9 de agosto de 2010

IV. H.C.

Frecuentemente bajaba por el boulevard, sobre las nueve de la noche, para respirar de la ciudad, del agua que no dejaba de caer, de los bloques de apartamentos con las paredes desconchadas por el paso de los años. Caminaba con un chubasquero, despacio, mirando cada rostro de la corriente humana que cruzaba. Todos andaban deprisa, golpeándome en el hombro sin inmutarse. Me ignoraban, alguno mantenía la mirada para rápidamente olvidar mi existencia. Hombres con maletines vacíos, mujeres con medias rotas, vagabundos… gente fascinante. Cada cara era un mundo y ninguna duraba en mi mente más de cinco segundos. Seguía buscando sin esperanza uno diferente, una expresión de calma y tranquilidad contagiosas, o quizá unos ojos inquietantes o un atuendo aterrador. No lo sé.

Cada noche bajaba un poco más, tardaba más en darme la vuelta y dirigirme a casa. Estaba ansioso por encontrarle. Mi tiempo se resumía en esa persona, cuando no paseaba pensaba en pasear, cuando comía sólo era para buscarle. Seguía sin pegar ojo.

Los domingos iba al teatro, costumbre que adquirí en Nápoles. Iba por obligación, lo odiaba, de hecho no prestaba atención a la obra, sólo a los personajes. Pero iba, tenía miedo de lo que pasaría si no lo hacía, de cómo ocuparía yo el tiempo.
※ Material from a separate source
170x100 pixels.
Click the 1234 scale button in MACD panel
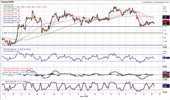[165, 79]
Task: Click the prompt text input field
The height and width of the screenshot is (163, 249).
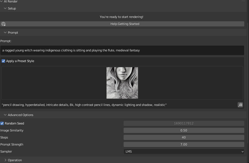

Aun no trabajaba, me sostenía el parné tomado de los italianos, y dados mis gastos, aún duraría varios meses más.

El recorrido era siempre el mismo, caminaba rápido las dos manzanas que me separaban del boulevard, casi corriendo, y una vez allí me detenía.

Tardé tres meses y veinte días en encontrarle. Le vi por primera vez a la altura del número 143, serían las once y media. Tenía un aura de triunfo inquietante, era superior al resto. Se movía con gracia, con la mirada cansada pero firme, con el sombrero calado hasta las cejas, oscureciendo casi la totalidad de su rostro. No le importaba mojarse, llevaba paraguas pero no lo abrió cuando comenzó a llover. No esquivaba a nadie, pero nadie chocaba nunca contra él, a veces daba la sensación de que atravesaba como una sombra sutilmente la muchedumbre que allí se aglomeraba. Era jueves.

Al día siguiente no le vi, ni el sábado. Tuve que esperar al martes para reencontrarme con él, en el mismo sitio y hora. Mi emoción tornó en euforia, y la euforia en obsesión. Comía cuando tenía hambre, y esto ocurría muy pocas veces. He llegado a pasar tres días sin probar bocado.

Todos los días salía a verle pasar, excepto los domingos. No sabía quién era y a la vez no necesitaba conocerle porque ya lo sabía todo de él. Tras dos semanas decidí seguirle, para ver hacia donde se dirigía, aunque solía perderle en menos de veinte metros. Era enero y la lluvia dejó su paso a la nieve, nieve sucia, marrón, casi agua a esas horas. No sé qué sería, abogado o periodista quizá.

Pasé los meses inventándole una vida, relacionando cada movimiento, cada arruga o cada prenda con cualquier pasado. Decidí llamarle Henry, le pegaba el nombre. Henry Cotton. Tras mediados de abril no le volví a ver.